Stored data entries
● ● ● ● ●
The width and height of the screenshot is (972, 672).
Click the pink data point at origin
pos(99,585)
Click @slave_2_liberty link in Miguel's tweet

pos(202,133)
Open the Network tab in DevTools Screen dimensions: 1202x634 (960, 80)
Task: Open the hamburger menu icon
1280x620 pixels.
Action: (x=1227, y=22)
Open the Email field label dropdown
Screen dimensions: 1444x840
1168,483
● ● ● ● ●
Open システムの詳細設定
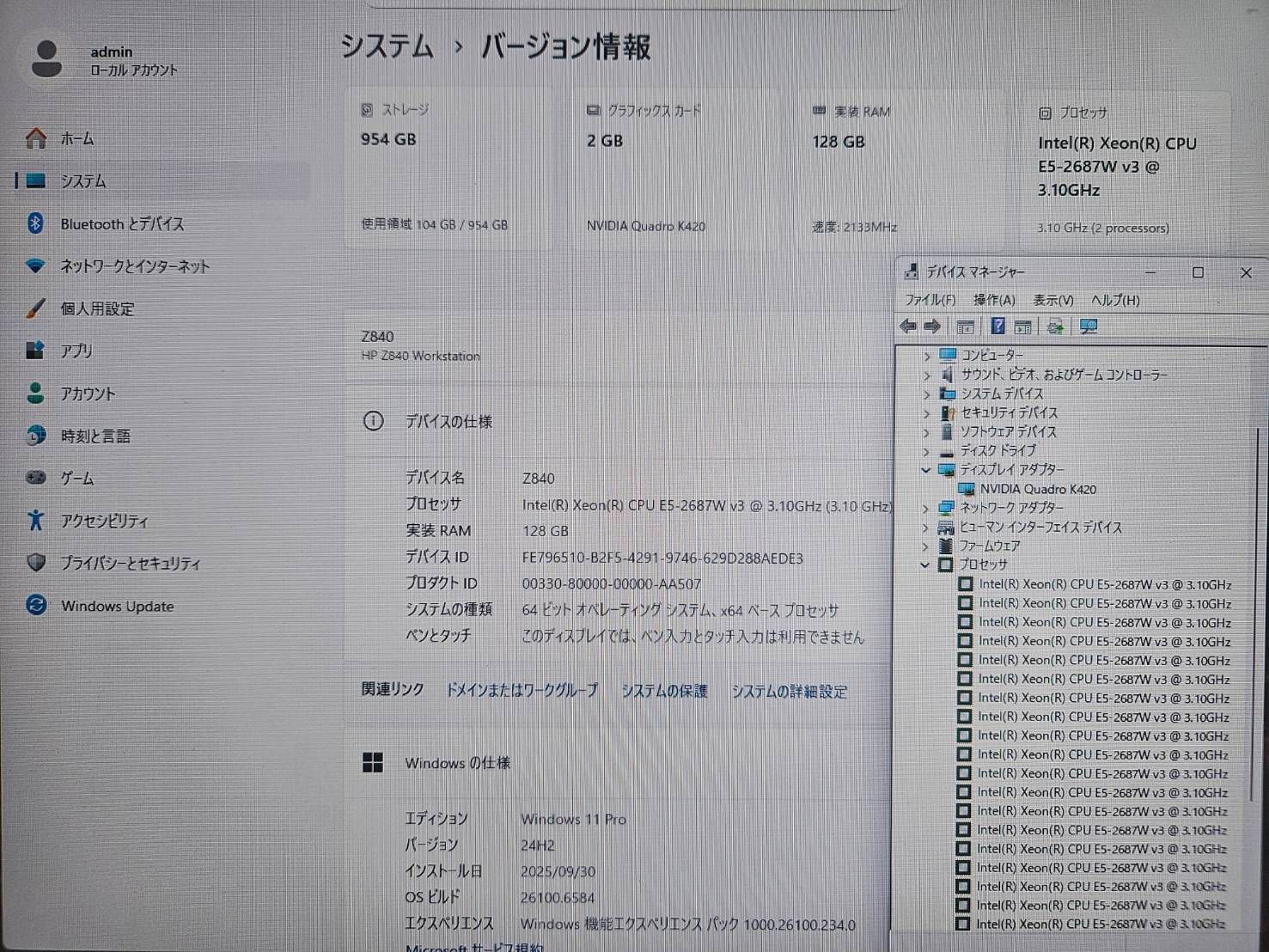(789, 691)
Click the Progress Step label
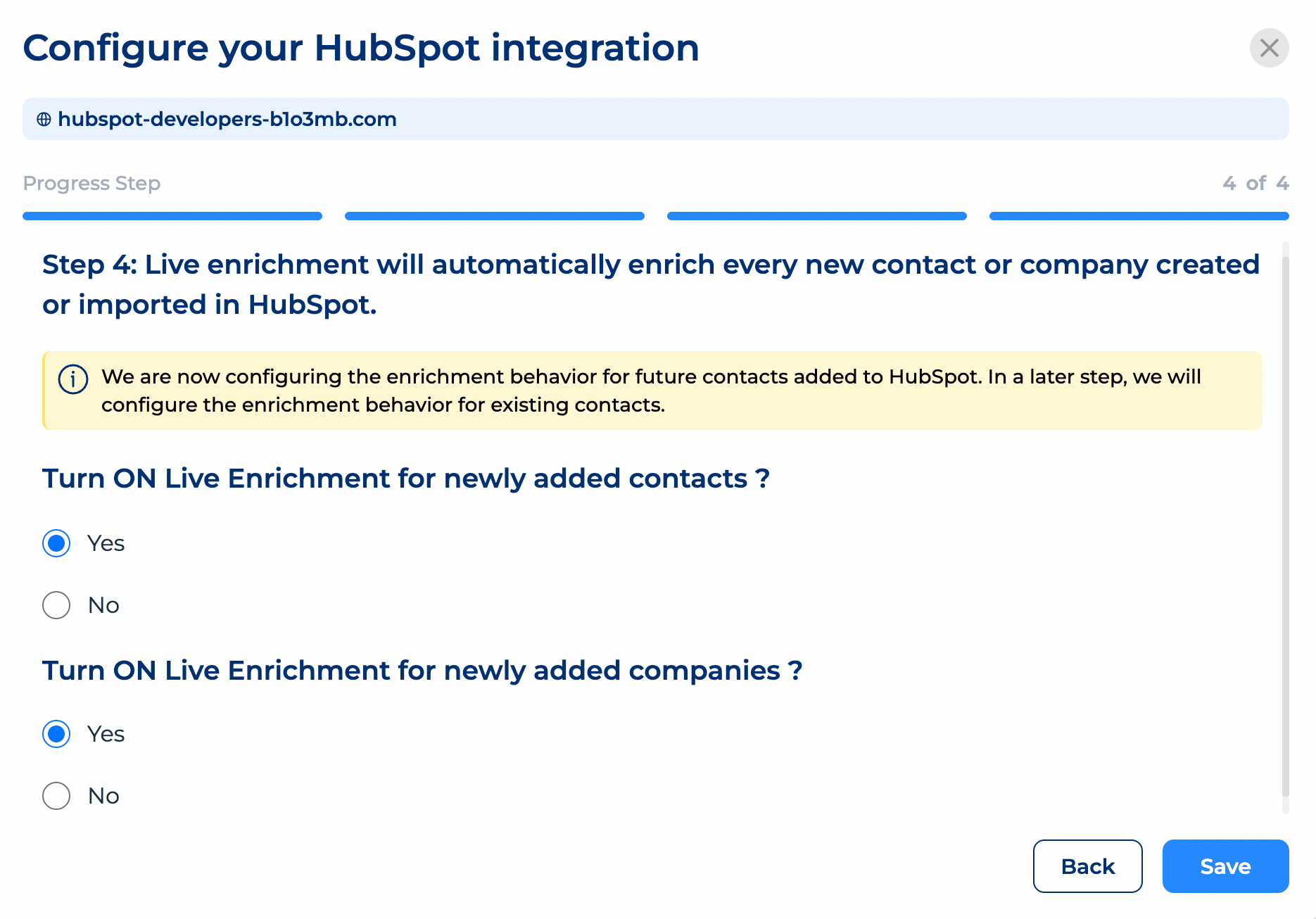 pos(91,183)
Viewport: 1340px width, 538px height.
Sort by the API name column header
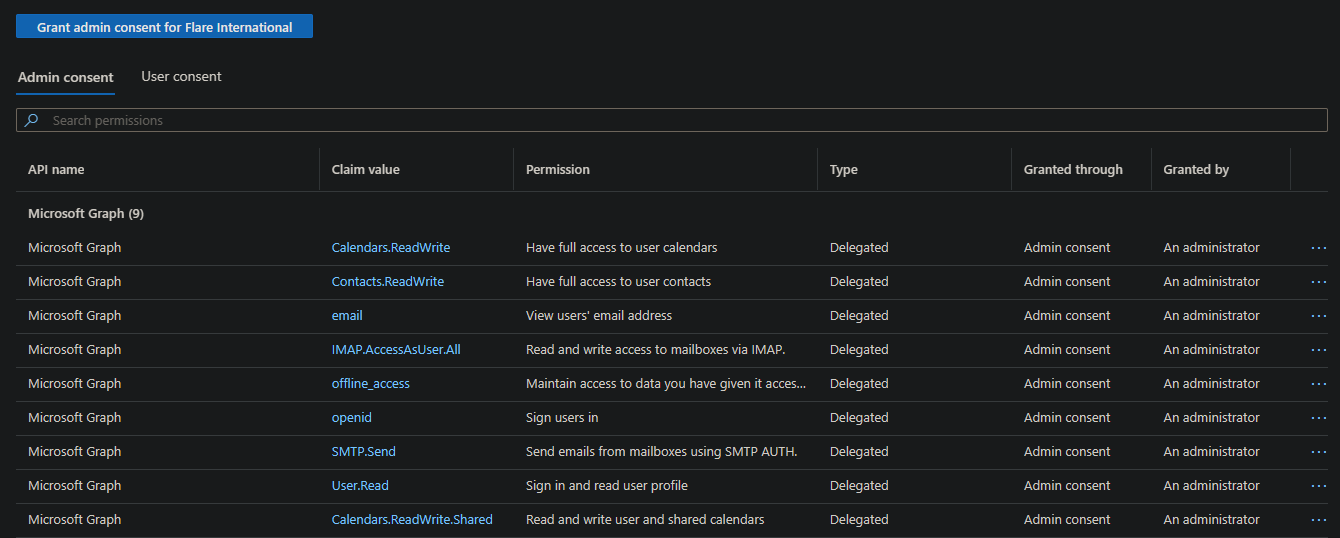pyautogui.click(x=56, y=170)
● ● ● ● ●
TASK DESCRIPTION
Please give back, exactly as it stands above, the stretch from the line with "Click the pink data point at origin" through the line with "Task: Open the hamburger menu icon", and no line outside it.

EXERCISE OUTPUT
Click the pink data point at origin
pos(99,585)
Click @slave_2_liberty link in Miguel's tweet

pos(202,133)
Open the Network tab in DevTools Screen dimensions: 1202x634 (960, 80)
Task: Open the hamburger menu icon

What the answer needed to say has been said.